American airship inventor

Charles Frederick Page (c. 1864 - November 18, 1937) was a timber contractor who designed and built the first full-scale model of an airship.

== Biography ==

Page was born into slavery in c. 1864, in Rapides Parish or Caddo Parish Louisiana. and he taught himself to read and write.

== Airship ==
Page was described as a deep thinker who both thought about many subjects but also attempted to execute many of his ideas. His daughter stated that he was inspired by a "mosquito hawk" in the 1890s to build his own airship. He designed his airship and filed a patent for it, which was registered as United States patent US817442A dated April 24, 1903.

Page constructed a full-scale model of his design which he shipped to the Louisiana Purchase Exposition of 1904 for display and as a competition entry, but the airship was stolen in transit and never recovered. This discouraged him and he did not continue to work on his idea. He was granted his patent his airship April 10, 1906 just beating the Wright Brothers patent that was granted May 22, 1906. Both had filed patents in 1903 with the Wright Brothers being the first by a few weeks.

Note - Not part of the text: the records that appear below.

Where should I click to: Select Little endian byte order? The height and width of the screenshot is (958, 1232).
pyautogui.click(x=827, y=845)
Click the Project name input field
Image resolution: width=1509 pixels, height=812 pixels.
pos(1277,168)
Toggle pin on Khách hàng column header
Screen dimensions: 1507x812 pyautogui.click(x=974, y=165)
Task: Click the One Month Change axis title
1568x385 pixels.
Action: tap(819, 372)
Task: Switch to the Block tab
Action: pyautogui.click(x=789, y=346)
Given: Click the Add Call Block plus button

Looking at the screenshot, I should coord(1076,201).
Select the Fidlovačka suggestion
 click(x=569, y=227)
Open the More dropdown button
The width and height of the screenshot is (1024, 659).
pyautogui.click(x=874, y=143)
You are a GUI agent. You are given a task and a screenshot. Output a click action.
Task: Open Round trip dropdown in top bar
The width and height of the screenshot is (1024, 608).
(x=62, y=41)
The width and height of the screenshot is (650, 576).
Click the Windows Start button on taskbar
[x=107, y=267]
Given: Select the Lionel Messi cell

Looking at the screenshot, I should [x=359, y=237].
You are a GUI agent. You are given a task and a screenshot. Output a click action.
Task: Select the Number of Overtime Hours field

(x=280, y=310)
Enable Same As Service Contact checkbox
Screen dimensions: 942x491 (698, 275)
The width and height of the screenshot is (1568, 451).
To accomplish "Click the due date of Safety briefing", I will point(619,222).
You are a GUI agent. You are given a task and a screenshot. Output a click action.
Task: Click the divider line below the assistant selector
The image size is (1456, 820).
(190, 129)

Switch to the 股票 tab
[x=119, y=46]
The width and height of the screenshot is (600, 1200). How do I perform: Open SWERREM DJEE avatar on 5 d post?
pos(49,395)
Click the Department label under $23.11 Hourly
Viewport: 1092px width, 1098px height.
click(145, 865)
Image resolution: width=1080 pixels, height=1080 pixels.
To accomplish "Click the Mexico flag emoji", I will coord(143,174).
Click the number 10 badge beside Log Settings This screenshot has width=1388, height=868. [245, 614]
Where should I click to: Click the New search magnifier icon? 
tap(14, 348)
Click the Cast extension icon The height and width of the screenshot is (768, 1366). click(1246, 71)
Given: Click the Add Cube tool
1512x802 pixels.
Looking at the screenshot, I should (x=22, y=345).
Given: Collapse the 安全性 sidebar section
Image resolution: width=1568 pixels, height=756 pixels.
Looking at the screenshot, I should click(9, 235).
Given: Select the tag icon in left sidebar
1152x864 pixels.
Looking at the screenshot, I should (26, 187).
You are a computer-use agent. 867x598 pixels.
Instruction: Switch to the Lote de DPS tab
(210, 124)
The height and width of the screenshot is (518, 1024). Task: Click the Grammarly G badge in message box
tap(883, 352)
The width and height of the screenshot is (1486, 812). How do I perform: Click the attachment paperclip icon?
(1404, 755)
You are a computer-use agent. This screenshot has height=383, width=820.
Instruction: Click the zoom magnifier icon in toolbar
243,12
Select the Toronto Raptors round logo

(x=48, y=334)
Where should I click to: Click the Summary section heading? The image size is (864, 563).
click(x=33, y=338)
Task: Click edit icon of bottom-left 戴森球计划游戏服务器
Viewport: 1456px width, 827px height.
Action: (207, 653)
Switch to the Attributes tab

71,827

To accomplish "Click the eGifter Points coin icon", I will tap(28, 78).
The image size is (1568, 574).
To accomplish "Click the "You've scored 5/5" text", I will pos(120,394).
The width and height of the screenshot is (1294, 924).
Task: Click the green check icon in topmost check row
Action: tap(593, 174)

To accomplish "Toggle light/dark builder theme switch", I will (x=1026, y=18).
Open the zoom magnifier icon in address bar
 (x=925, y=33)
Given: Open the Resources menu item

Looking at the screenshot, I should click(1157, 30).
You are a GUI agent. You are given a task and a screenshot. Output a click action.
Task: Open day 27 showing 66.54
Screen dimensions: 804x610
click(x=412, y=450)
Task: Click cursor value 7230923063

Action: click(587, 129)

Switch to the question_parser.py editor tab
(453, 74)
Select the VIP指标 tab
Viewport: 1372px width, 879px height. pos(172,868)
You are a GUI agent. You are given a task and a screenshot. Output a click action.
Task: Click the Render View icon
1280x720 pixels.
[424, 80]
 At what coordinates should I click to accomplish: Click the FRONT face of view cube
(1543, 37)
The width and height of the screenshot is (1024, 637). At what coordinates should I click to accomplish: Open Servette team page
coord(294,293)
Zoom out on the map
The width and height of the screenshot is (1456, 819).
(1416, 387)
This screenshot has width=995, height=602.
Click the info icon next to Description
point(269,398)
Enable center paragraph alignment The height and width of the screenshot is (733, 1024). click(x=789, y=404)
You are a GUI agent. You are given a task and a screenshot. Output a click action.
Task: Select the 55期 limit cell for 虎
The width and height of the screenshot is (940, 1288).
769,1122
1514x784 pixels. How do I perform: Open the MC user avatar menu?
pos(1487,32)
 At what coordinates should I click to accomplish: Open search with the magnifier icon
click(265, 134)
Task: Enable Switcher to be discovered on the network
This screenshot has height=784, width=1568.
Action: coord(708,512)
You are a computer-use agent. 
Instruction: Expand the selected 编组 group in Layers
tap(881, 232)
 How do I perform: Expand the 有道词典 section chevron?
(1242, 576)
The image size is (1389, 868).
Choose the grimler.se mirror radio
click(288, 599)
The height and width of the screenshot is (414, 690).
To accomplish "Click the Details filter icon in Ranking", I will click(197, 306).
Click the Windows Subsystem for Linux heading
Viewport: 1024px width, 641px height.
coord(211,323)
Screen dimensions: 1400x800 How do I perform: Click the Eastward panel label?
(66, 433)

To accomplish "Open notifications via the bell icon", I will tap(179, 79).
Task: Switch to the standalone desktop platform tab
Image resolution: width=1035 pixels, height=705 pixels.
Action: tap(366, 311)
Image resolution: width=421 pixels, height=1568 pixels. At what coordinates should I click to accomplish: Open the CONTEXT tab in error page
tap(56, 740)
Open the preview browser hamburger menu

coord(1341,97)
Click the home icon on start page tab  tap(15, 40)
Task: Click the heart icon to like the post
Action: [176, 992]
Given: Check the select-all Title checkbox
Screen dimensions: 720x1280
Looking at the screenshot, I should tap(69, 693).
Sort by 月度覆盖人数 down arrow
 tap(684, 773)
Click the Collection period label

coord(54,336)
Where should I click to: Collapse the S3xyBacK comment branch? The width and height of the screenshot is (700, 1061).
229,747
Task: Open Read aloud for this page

The Wright Brothers' patent was for the design of the first airplane. Charles Page's patent was for a type of airship. Airships - flying vehicles suspended by balloons - had already been invented long before, but Page’s design was innovative in its use of two balloons, instead of one, and its rudder and gas motor to address propulsion, control, and stability, not just lift.

== Career and volunteer work ==
Page worked as a contractor for the timber industry sourcing timber for specific requirements of other industries, including railroad ties, telegraph poles and bridge beams. He also set up a small cabinet making business.

He helped to clear the ground of tree stumps for the Greenwood Memorial Park in Pineville, Louisiana, then assisted the superintendent with landscaping. Inspired by this, he then worked to setup the Lincoln Memorial Cemetery, also in Pineville, and where he is buried.

== Death and legacy ==
Page died November 18, 1937, at his home in Alexandria, Louisiana. He married Ida A. Kelso in 1858 and they had eleven children.

The Smithsonian had an exhibit on Page in the 1990s.

A historical marker in his honor was unveiled in Pineville in 2024, the city where Page lived and made his invention. Two models were produced for display in the Louis Armstrong New Orleans International Airport and in the Ernest N. Morial Convention Center.

In 2024 the Louisiana State Museum hosted a display for Page's "tumultuous and trailblazing aviation journey" at its Wedell-Williams Aviation & Cypress Sawmill Museum branch.